= Michael Wrona =

Australian racecaller

Michael Wrona (born ) is an announcer from Brisbane, Australia specializing in Quarter Horse and Thoroughbred horse racing.

==Background==
Michael Wrona began calling races in Australia at the age of 17. The first track at which he called was Kilcoy, situated about 40 miles from the Queensland capital, Brisbane. and has worked at race tracks in the United States since 1990. His move to the USA was prompted by an invitation from iconic Australian track announcer John Tapp. The management at now-defunct Hollywood Park were interested in signing Tapp as their full-time announcer. However, Tapp did not want to leave Australia but knew that the very talented Wrona would be an ideal person for Hollywood Park. Wrona thought it was a prankster joke when Tapp called him on the phone with the Hollywood Park proposal. The opportunity for a budding young racecaller to join Tapp was the stepping stone to Wrona's now long time of living and working in the United States.

Wrona has called races at the Sonoma County Fairgrounds since 2009. He was hired as the voice of Santa Anita Park in March 2016, replacing Trevor Denman, and remained there until he was succeeded by Frank Mirahmadi following the 2018 Autumn meet. He has previously called races at Golden Gate Fields, and has also worked at Arlington Park, Fair Grounds, Turf Paradise, Lone Star Park, Retama Park, Del Mar, and the old Hollywood Park and Bay Meadows race tracks.

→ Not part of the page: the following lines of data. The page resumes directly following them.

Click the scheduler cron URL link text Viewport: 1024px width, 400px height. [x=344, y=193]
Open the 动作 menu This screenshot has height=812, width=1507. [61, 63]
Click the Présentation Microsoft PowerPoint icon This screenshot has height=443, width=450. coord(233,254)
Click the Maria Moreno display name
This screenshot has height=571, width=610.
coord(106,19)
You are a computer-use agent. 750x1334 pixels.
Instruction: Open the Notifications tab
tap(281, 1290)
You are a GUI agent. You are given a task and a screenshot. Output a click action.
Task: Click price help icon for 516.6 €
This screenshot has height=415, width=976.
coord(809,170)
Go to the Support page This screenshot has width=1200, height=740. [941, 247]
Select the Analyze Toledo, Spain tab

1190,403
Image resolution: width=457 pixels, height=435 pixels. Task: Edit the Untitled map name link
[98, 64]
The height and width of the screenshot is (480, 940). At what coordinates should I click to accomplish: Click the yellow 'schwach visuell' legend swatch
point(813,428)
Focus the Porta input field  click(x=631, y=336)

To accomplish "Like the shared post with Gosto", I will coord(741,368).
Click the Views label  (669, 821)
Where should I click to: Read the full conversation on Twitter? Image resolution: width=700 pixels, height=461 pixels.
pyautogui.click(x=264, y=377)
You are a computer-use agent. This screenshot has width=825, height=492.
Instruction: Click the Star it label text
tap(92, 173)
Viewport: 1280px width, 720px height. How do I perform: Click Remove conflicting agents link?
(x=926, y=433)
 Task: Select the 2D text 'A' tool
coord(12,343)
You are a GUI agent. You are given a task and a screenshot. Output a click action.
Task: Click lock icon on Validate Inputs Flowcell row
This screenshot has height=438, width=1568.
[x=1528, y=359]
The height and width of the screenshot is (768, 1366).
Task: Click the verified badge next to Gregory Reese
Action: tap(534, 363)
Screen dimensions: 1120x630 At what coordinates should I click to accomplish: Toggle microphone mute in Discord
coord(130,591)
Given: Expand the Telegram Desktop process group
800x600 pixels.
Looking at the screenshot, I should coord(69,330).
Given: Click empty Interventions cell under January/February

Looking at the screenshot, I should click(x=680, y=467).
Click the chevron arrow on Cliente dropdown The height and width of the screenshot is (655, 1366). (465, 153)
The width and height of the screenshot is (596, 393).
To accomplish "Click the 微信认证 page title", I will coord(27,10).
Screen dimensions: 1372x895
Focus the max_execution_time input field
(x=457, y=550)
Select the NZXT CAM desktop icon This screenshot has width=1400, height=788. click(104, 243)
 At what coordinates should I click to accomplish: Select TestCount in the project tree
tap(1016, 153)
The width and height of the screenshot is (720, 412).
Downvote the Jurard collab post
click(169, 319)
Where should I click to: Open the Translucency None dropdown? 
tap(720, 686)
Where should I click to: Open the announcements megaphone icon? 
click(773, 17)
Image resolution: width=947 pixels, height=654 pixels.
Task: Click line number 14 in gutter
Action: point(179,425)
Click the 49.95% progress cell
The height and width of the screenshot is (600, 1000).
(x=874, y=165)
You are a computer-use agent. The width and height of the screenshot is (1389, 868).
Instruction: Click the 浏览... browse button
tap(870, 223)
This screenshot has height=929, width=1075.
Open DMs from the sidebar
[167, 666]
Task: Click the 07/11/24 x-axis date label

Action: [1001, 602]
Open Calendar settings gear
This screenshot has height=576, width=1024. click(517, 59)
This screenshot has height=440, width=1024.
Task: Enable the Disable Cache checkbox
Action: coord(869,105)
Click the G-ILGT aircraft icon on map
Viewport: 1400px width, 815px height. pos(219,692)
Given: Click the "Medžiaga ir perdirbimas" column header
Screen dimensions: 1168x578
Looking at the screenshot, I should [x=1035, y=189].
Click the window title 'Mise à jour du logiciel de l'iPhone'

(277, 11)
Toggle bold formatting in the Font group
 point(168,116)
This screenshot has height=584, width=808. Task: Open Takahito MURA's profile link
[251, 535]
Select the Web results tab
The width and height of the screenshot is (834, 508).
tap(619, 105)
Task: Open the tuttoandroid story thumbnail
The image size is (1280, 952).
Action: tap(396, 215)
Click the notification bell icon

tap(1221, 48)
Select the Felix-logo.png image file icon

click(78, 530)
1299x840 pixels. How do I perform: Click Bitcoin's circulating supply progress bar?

In 2019, Wrona would begin calling races at Kentucky Downs. He made an appearance in January 2019 at Keeneland as an announcer for the January Sale horse auction. He is currently calling the races at Grants Pass Downs for the fall meet, plus Los Alamitos for the summer meets in June–July & September.

==Historical calls==
Michael Wrona has called some historic thoroughbred races during his calling career in the United States.

In 1996, Wrona called the Arlington Citation Challenge at Arlington Park (telecast live, nationwide, on CBS), in which Cigar won his 16th consecutive race. The win tied the previous record of nearly 50 years held by Citation.

On December 10, 1999, at Hollywood Park, Wrona called the race that saw Laffit Pincay Jr pass Bill Shoemaker for most career victories by a jockey. Nearly seven years later, on December 1, 2006, Wrona was the announcer for the race at Bay Meadows in which Russell Baze passed Pincay for the same honors.

On November 11, 2008, as one of five announcers invited to audition for the job at Churchill Downs, Wrona called all seven of Julien Leparoux's winners. Leparoux became only the second jockey in the 134-year history of Churchill Downs to win seven races in a single day. He tied the record set by Pat Day set when he won seven of the eight races on June 20, 1984. Wrona remarked during the race just after crossing the line in the fourth consecutive win on the card by Leparoux: "I tell you, he'd win on a broomstick!". On his fifth day of calling the races, Wrona had to step out due to vocal issues leading to John Asher calling the final two races of the day.

==Other noteworthy credits==

Wrona voiced a race call for the 1992 Seinfeld episode titled "The Subway," in which Kramer overhears a tip while riding a subway train.

Wrona called the 2000 Preakness on a national radio network, filling in for Tom Durkin.

In 2012, Wrona called South America's biggest race, the Gran Premio Carlos Pellegrini, from the Hipodromo de San Isidro in Buenos Aires, Argentina for the HRTV network. This marked the fourth country in which Wrona had broadcast - apart from his two countries of citizenship, Australia and the United States, he was invited to share the announcing duties when thoroughbred racing returned to historic Agua Caliente in Tijuana, Mexico, in 1991.

In 2020, he began calling Quarter Horse and Thoroughbred races at Los Alamitos.